A new affordable housing development, Cornerstone at Lacey III, is accepting applications for 70 new apartment units in Lacey, Ocean County, until the end of the month.

This will be the third phase of the development which will now have 188 units and will help fulfill the state-mandate for low-to-moderate income housing in the township.

“This finishes up my prior, round-three obligation,” Veronica Laureigh, the township administrator, told NJ Advance Media this week. “We keep building these units, whether they are affordable or market-rate, and some people don’t want to see that.

“It’s the NIMBY effect, Not In My Backyard. Community members don’t recognize that we need it until they’re the ones that need it.”

Laureigh knows her township well.
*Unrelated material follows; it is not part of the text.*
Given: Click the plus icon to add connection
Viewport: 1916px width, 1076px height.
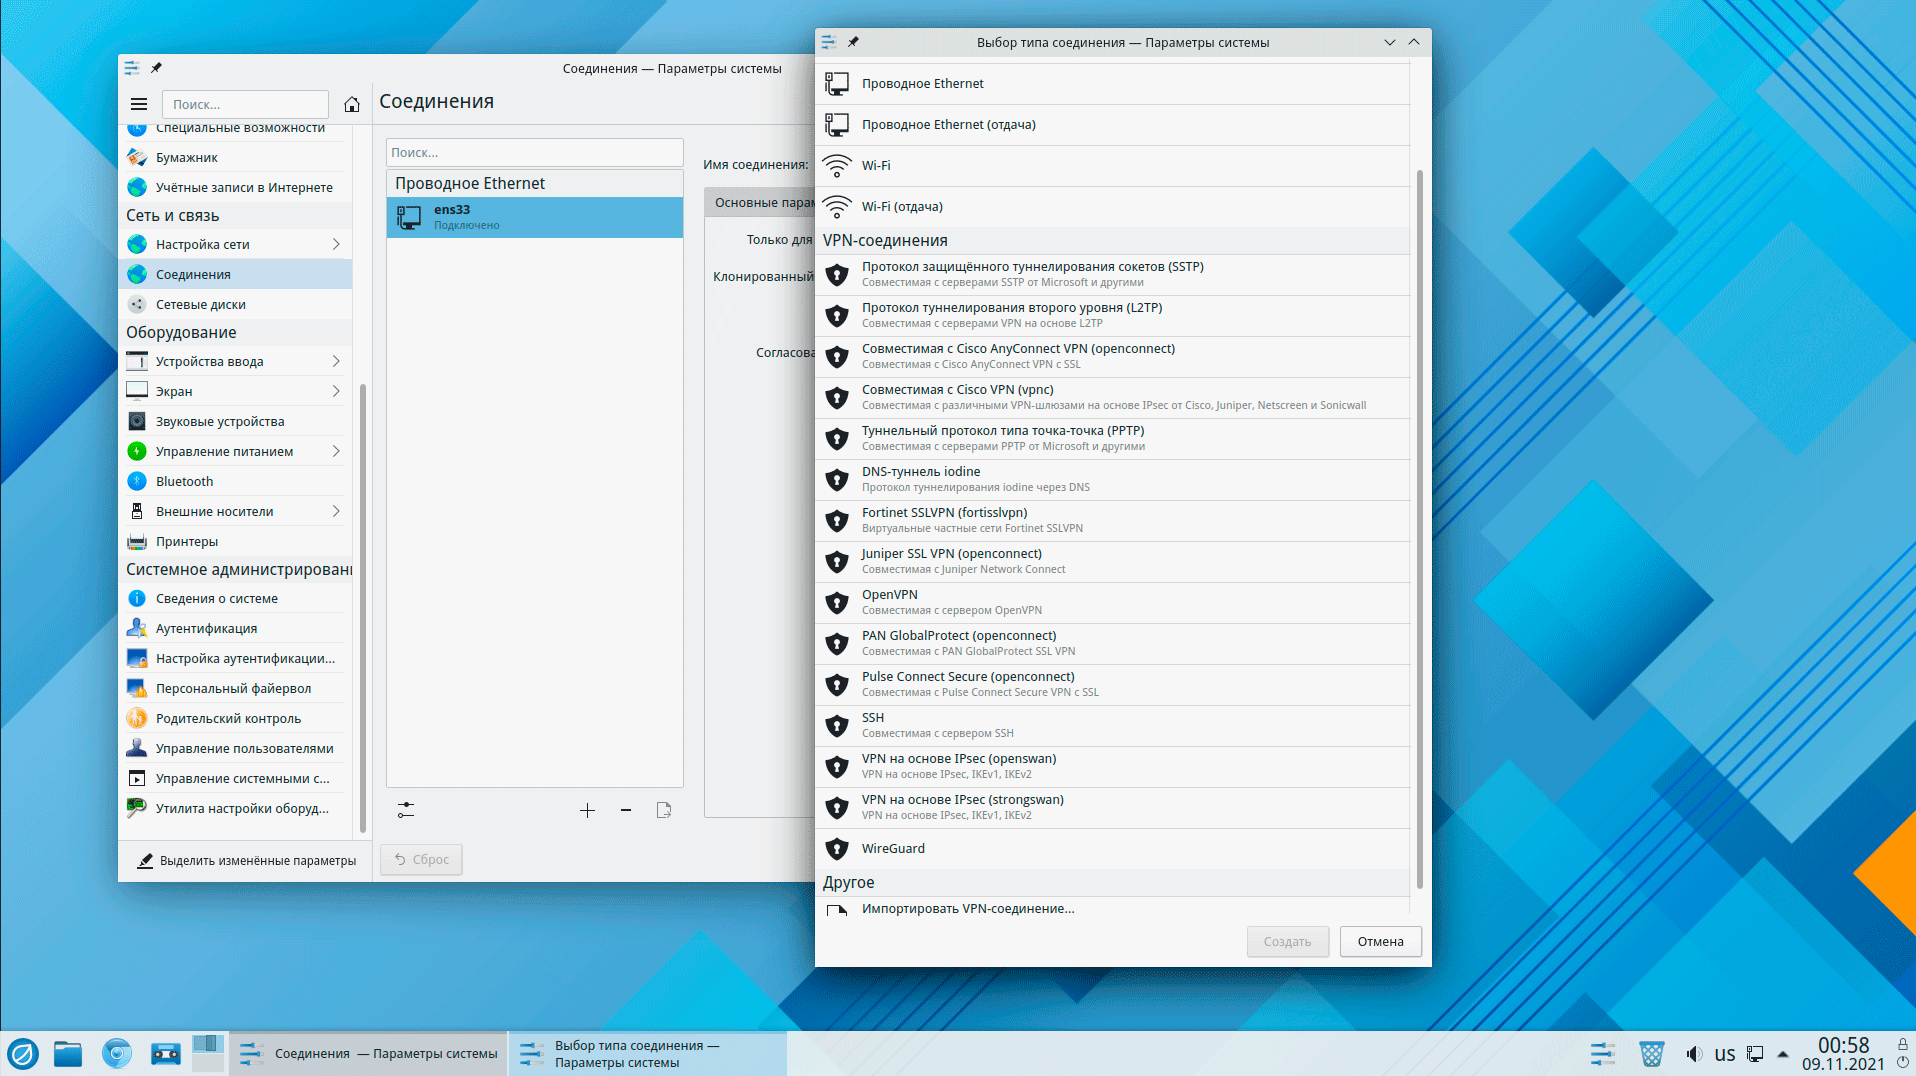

She has been employed by it for 42 years, starting with a summer job at 16. The first affordable housing here opened eight years ago, with the first phase of Cornerstone at Lacey.

The obligation to create affordable homes is recalculated in cycles known as rounds. Those obligations are determined by looking at the need for low-to-moderate-income housing in each municipality.

Each of the state’s 564 municipalities are required to create plans that realistically zone for affordable housing on land available for residential development.

Gov. Phil Murphy signed new affordable-housing legislation into law last year to streamline municipal obligations, which for the past decade had fallen to state courts to enforce.

The state’s first affordable housing laws were passed in 1985 and a series of state Supreme Court rulings from 1975 to 2015 have been upheld.

The majority of Lacey is in the state Pinelands Reserve, which has restrictive building requirements.

The Cornerstone at Lacey is a 19-acre, former nursing home property the township owns near the Garden State Parkway.

“I found what I like to do in life, and this is it,” Joe Del Duca, an executive in the Walters Group, the builders of Corner at Lacey, told NJ Advance Media. “If that person who hates affordable housing, the next time they go to the restaurant and the waiter who is waiting on them, or the driver of the school bus taking the children to school – you want to tell me that you don’t want those people to live in your community?

“That’s what affordable housing is doing, (helping) the people who are already part of the fabric of your community but just can’t afford to live here.”

Municipalities are expected to add or rehabilitate more than 146,000 units of affordable housing by 2035, according to the state’s new calculations. But other state and national studies place needed units at up to 240,000.

Del Duca said he is also proud that affordable housing promotes diverse communities that have the potential to lift everyone’s quality of life. His company has built and operates more than 2,000 affordable-housing properties across the state.